> Work request: Ignoring the pictures, repeat every entry below exactly as it appears.

> Dataset:

>>>

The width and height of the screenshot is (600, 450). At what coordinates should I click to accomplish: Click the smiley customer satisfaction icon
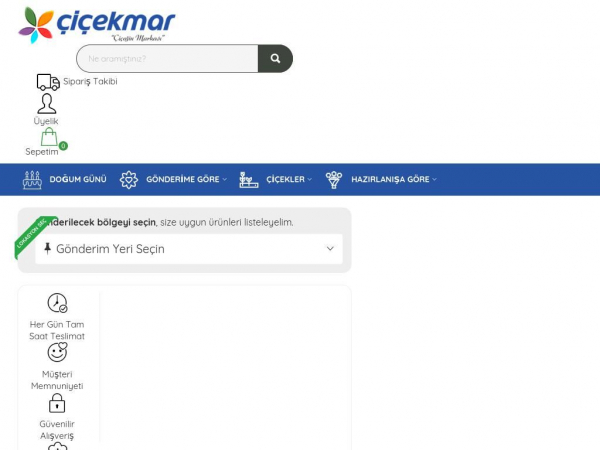pyautogui.click(x=57, y=353)
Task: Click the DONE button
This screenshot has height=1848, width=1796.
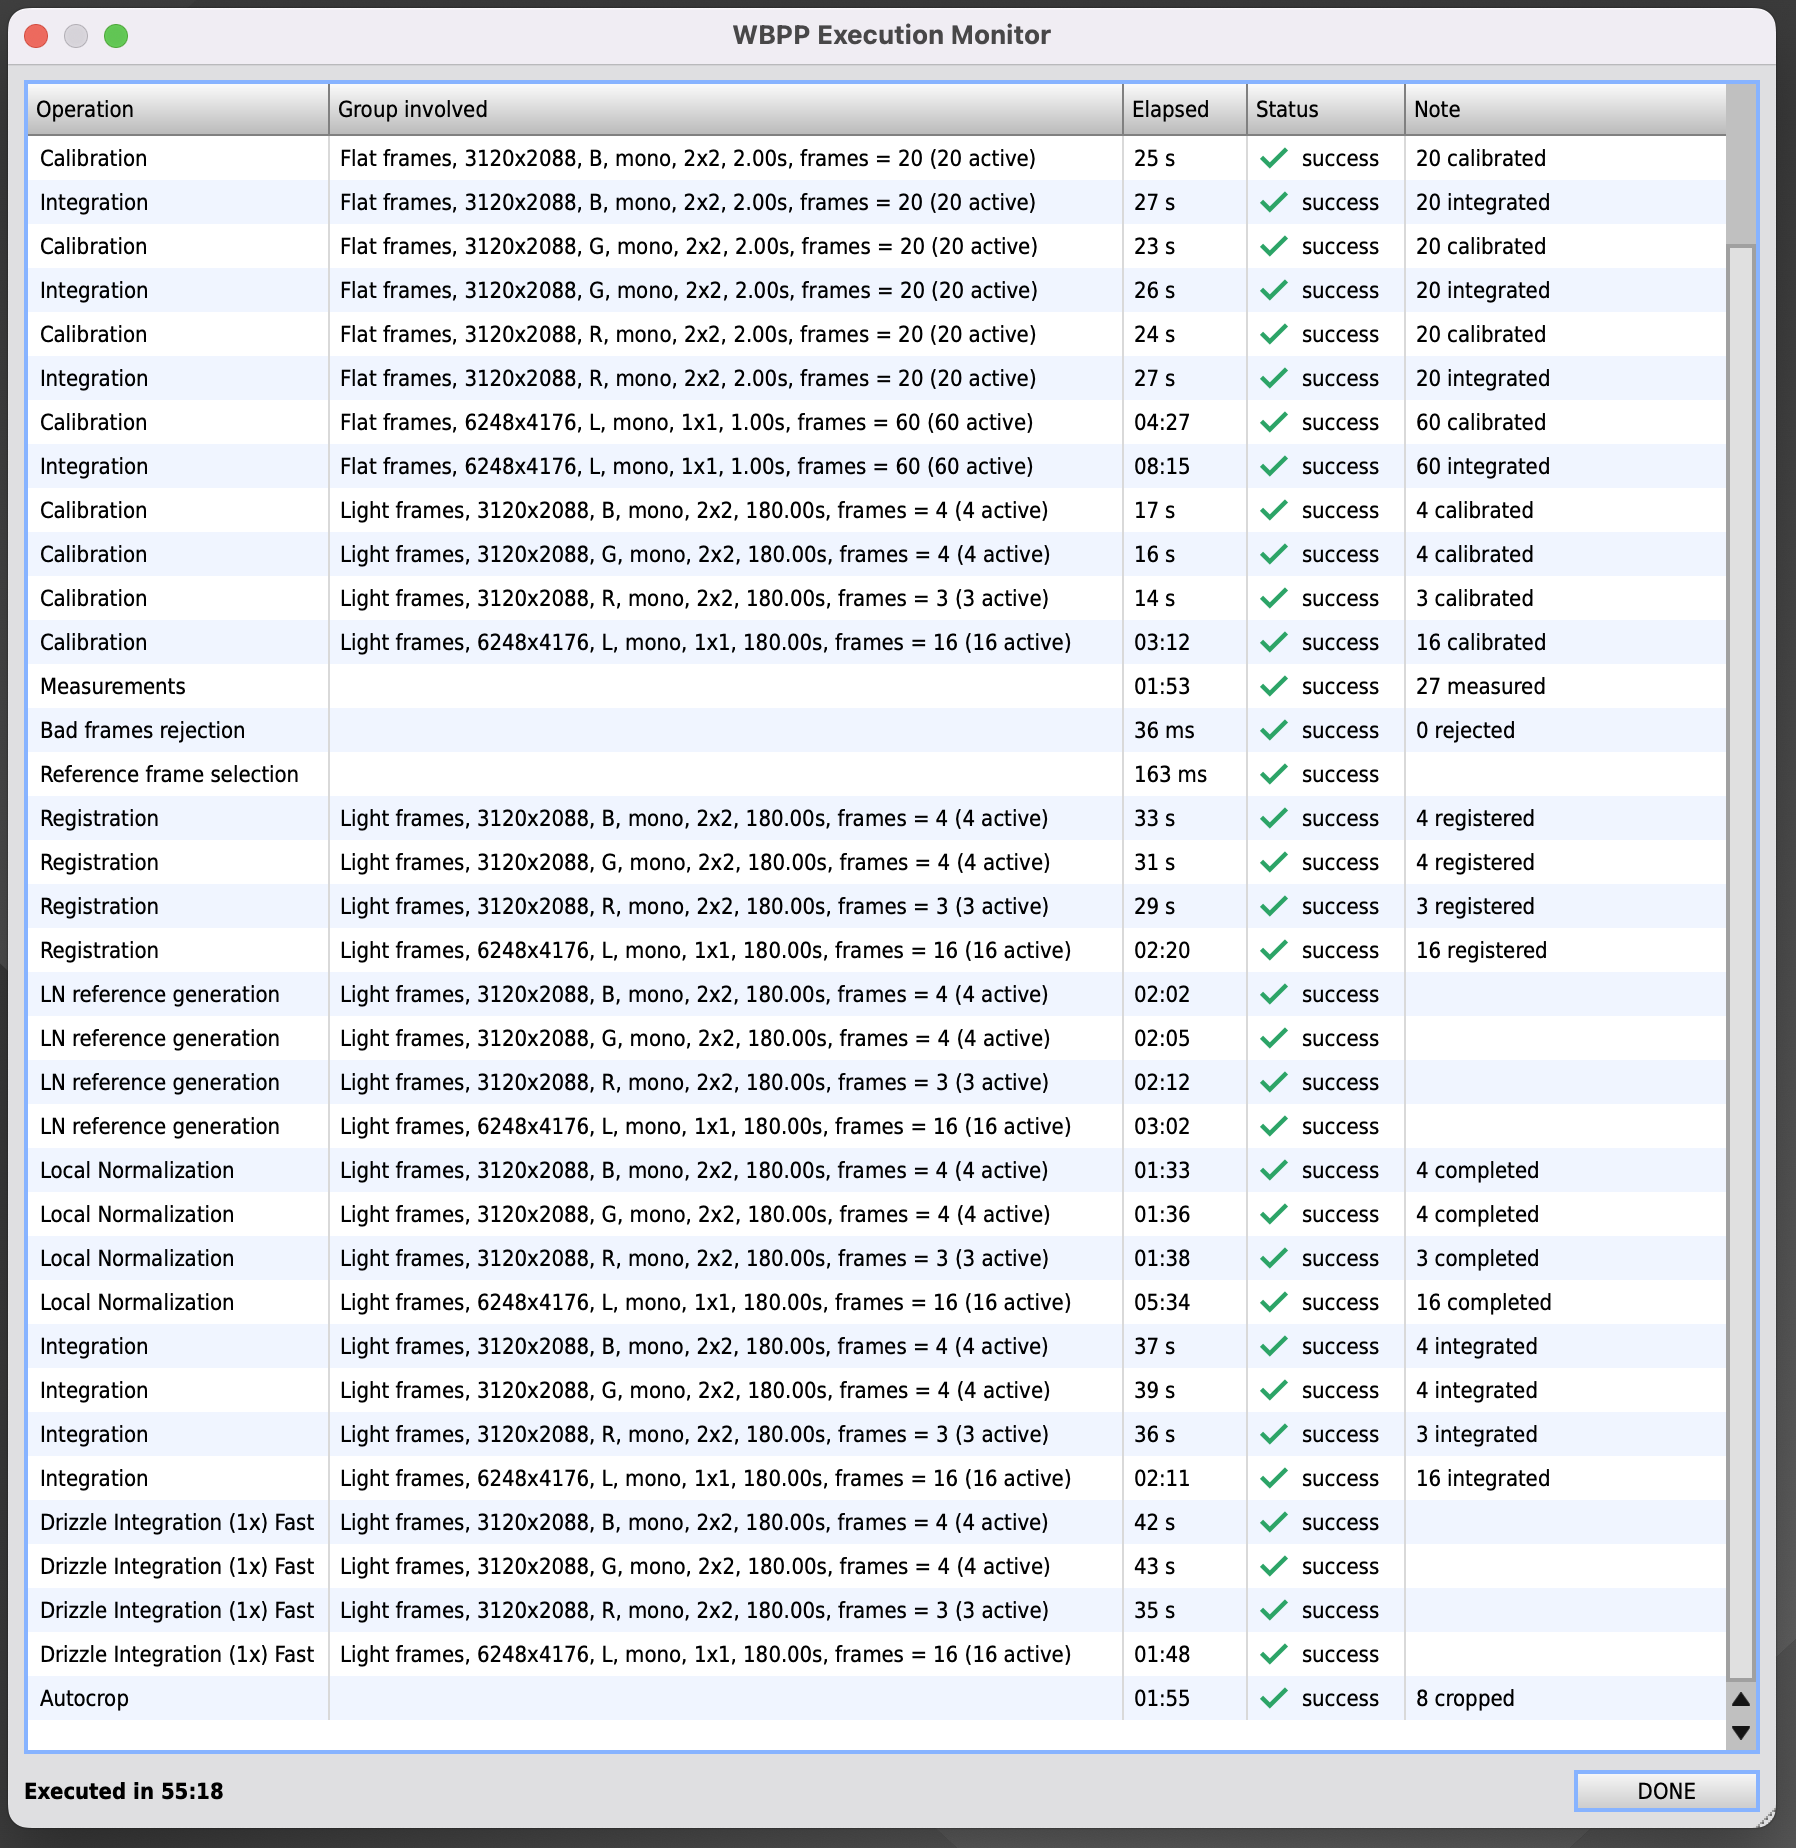Action: (1665, 1791)
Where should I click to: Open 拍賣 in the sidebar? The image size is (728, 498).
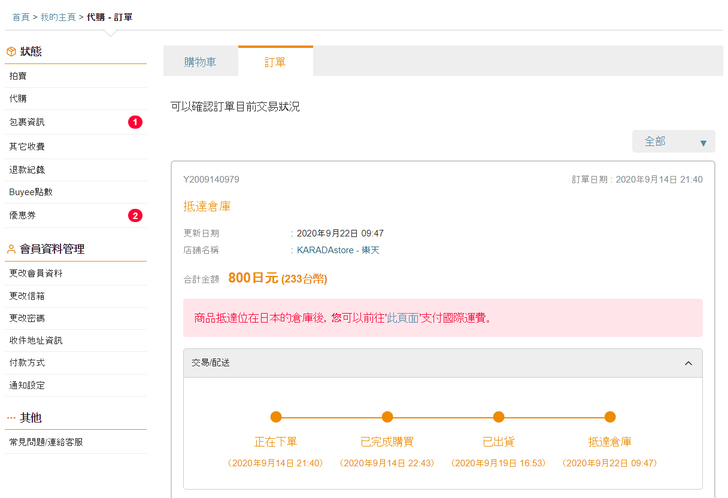(x=18, y=76)
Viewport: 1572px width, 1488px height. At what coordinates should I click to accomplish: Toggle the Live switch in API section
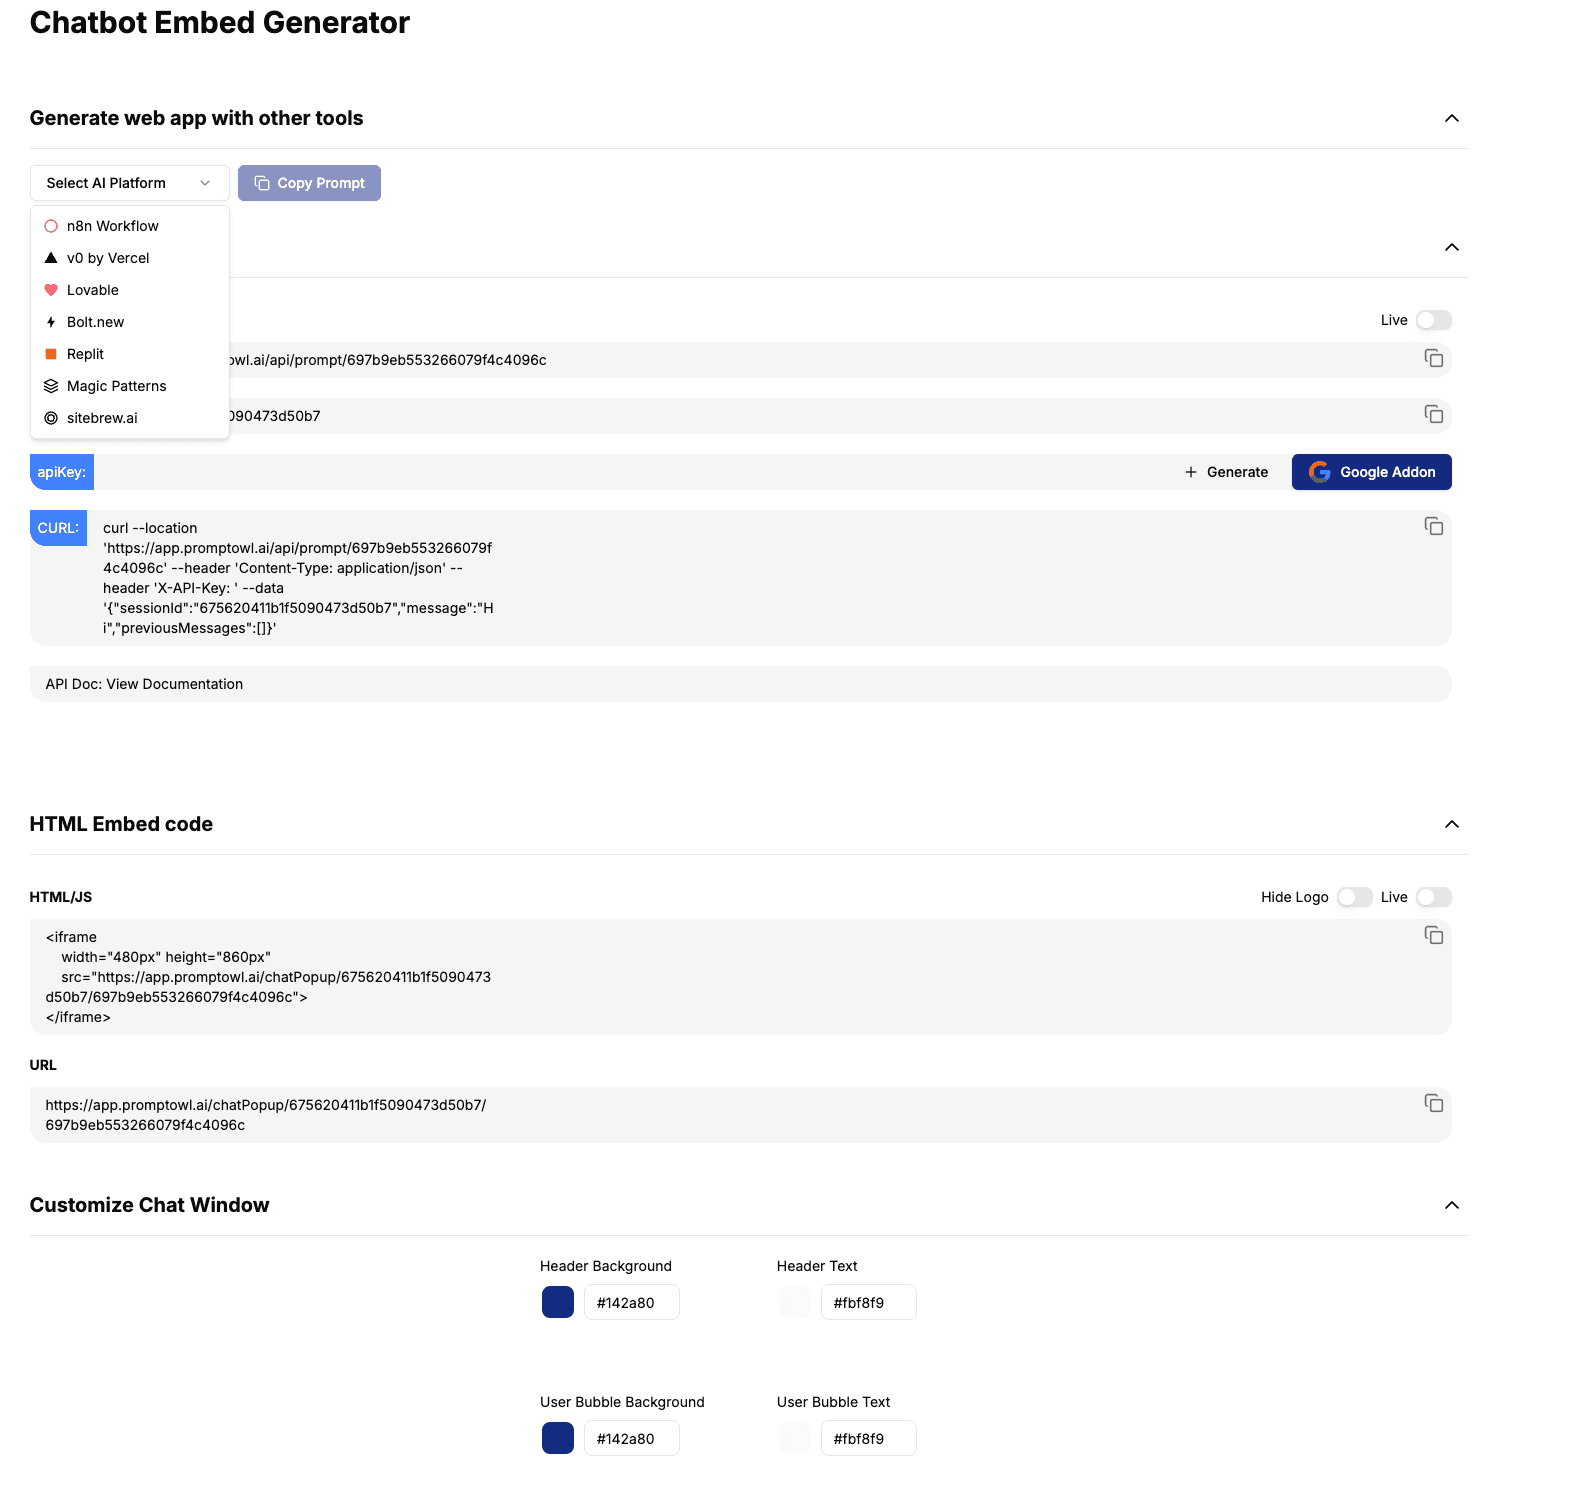click(x=1433, y=320)
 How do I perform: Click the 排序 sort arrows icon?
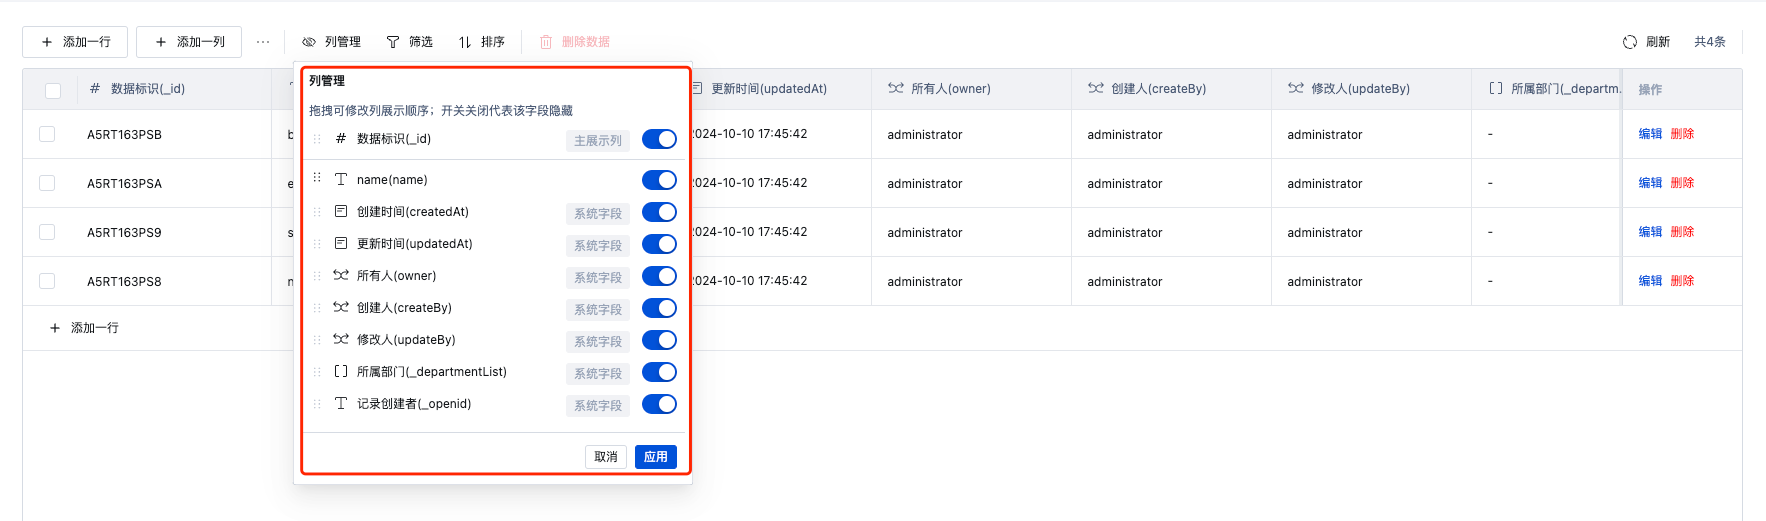(x=465, y=42)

<<<

> Output of the task:
The width and height of the screenshot is (600, 450). At what coordinates should I click to accomplish: Click the smiley customer satisfaction icon
pyautogui.click(x=57, y=353)
Task: Click the DONE button
This screenshot has height=1848, width=1796.
Action: (1665, 1791)
Where should I click to: Open 拍賣 in the sidebar? The image size is (728, 498).
(x=18, y=76)
Viewport: 1572px width, 1488px height. At what coordinates should I click to accomplish: Toggle the Live switch in API section
click(x=1433, y=320)
 How do I perform: Click the 排序 sort arrows icon?
(x=465, y=42)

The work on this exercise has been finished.